◆ PROBLEM TO SOLVE ◆
Leave out the pictures, and print exactly the lines from the one holding "You are a computer-use agent." through the last line of the material.

═════ INFORMATION SHOWN

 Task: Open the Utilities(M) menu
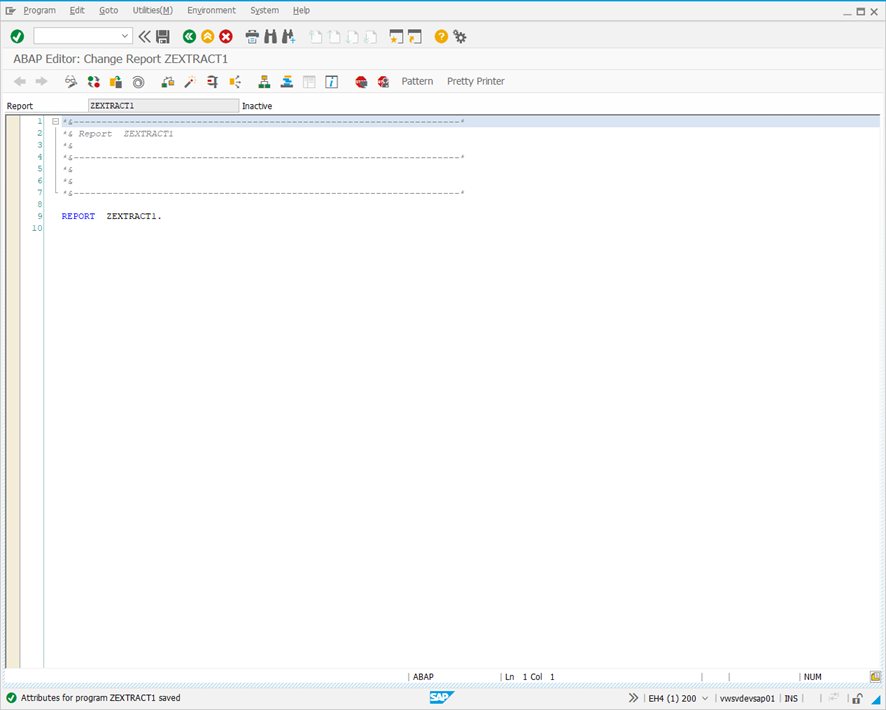[152, 10]
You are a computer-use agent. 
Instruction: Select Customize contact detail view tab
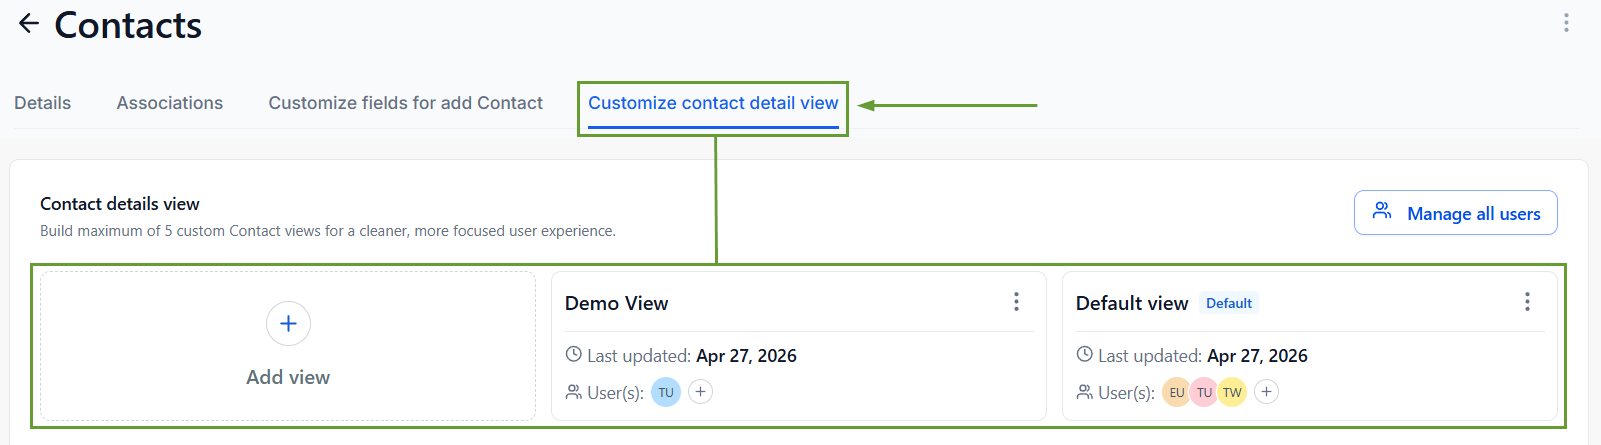[x=713, y=103]
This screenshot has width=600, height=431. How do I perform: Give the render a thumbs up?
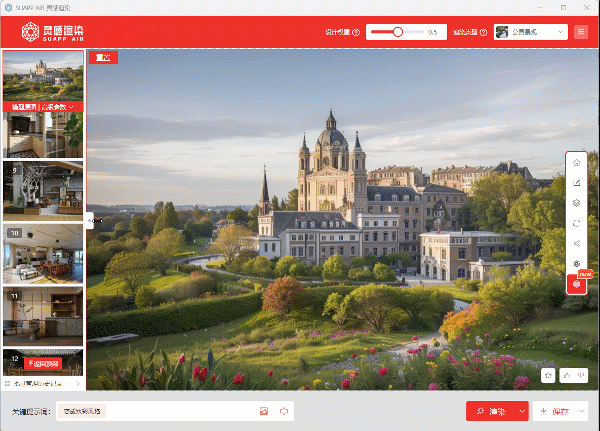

══════════

◆ EXERCISE SOLUTION ◆
You are a computer-use agent. 
Instruction: Select Customize contact detail view tab
[x=713, y=103]
This screenshot has width=600, height=431. How do I perform: Give the render a thumbs up?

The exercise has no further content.